Print verbatim the lines from the beginning of the entries through the line containing "You are a GUI", both ends included. Pictures should be left out.
START EXTRACTED INFORMATION
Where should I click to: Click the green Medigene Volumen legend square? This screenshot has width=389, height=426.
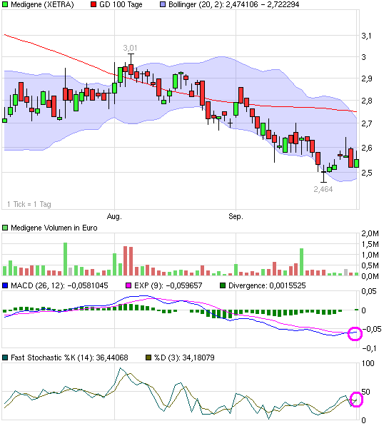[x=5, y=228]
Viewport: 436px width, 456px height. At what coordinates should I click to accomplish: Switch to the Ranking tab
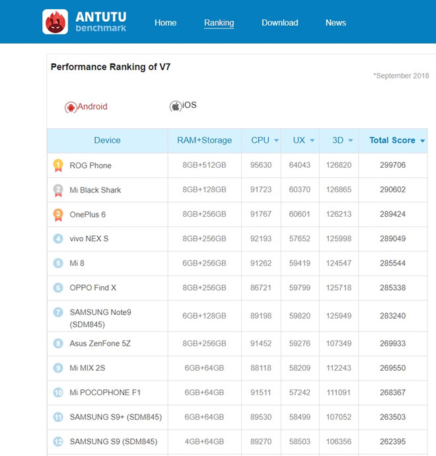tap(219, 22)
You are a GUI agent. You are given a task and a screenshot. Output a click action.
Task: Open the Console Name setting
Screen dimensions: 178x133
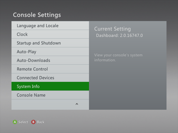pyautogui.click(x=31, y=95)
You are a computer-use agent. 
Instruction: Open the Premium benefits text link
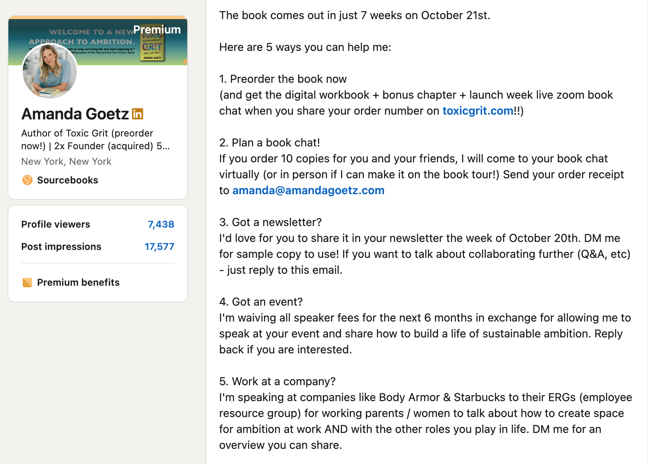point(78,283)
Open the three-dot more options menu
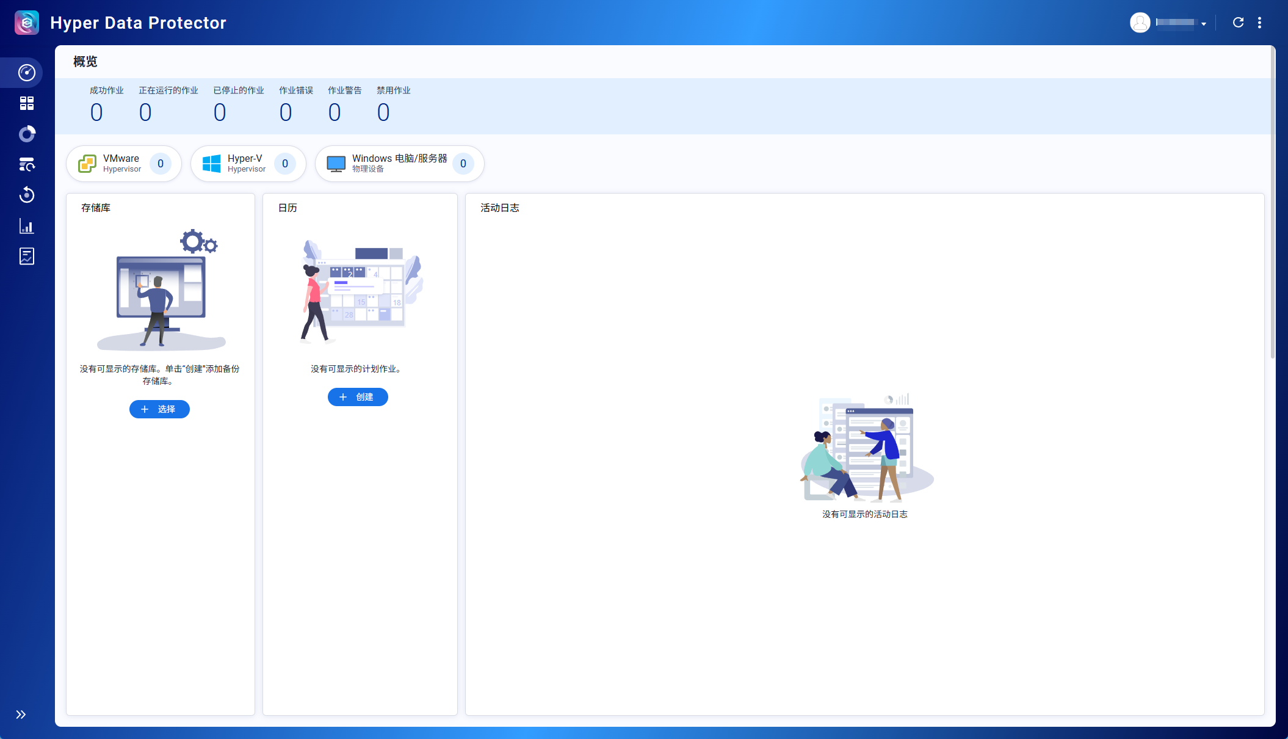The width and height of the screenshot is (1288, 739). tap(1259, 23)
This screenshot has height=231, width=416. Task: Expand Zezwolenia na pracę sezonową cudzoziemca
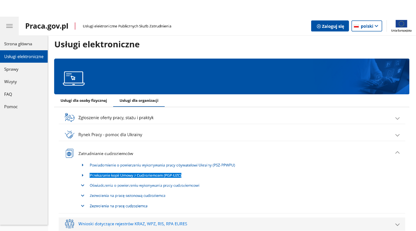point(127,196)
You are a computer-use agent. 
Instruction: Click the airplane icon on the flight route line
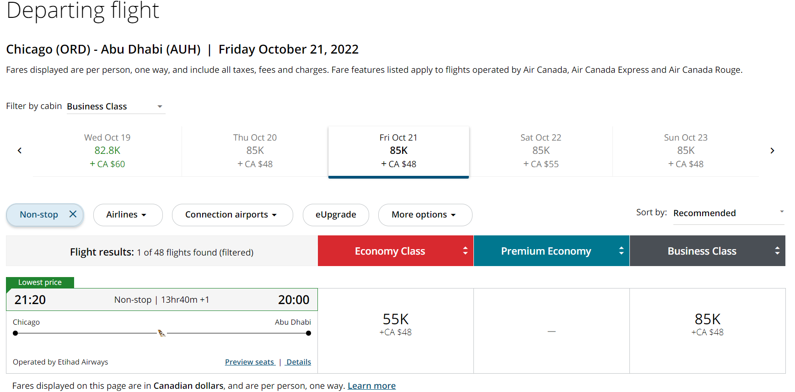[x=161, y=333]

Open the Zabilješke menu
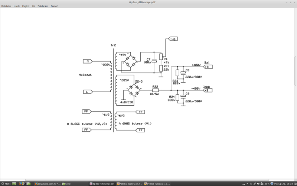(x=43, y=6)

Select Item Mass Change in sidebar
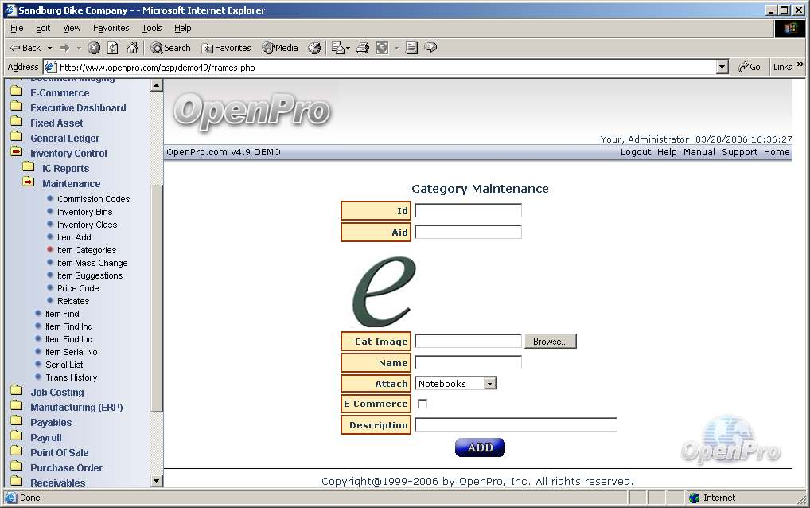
END EXTRACTED INFORMATION
EXERCISE RESPONSE:
Where should I click to: Click the green Medigene Volumen legend square? This screenshot has width=389, height=426.
[x=5, y=228]
Viewport: 436px width, 456px height. At what coordinates should I click to accomplish: Switch to the Ranking tab
tap(219, 22)
You are a GUI agent. You are given a task and a screenshot. Output a click action.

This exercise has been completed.